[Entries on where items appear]
/---

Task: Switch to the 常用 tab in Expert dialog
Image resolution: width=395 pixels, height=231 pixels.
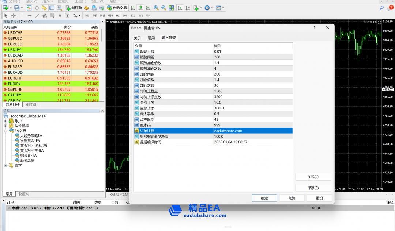Action: (151, 38)
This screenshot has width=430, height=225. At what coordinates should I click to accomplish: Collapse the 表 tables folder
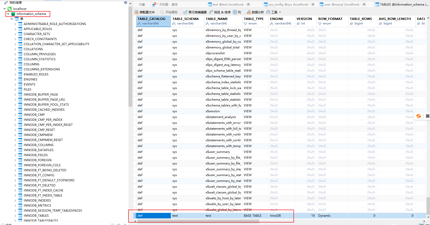(x=12, y=19)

\---

▸ TASK GOAL
Could you write out all the entries above again, requests included, with every coordinate in the answers scaled by 0.3 and rounded to a whole number, halves going up? Leave the pictures out.

▸ REPLY TO THE EXERCISE
Task: Switch to the 常用 tab in Expert dialog
Image resolution: width=395 pixels, height=231 pixels.
Action: (45, 11)
This screenshot has width=430, height=225. At what coordinates should I click to accomplish: Collapse the 表 tables folder
(x=4, y=6)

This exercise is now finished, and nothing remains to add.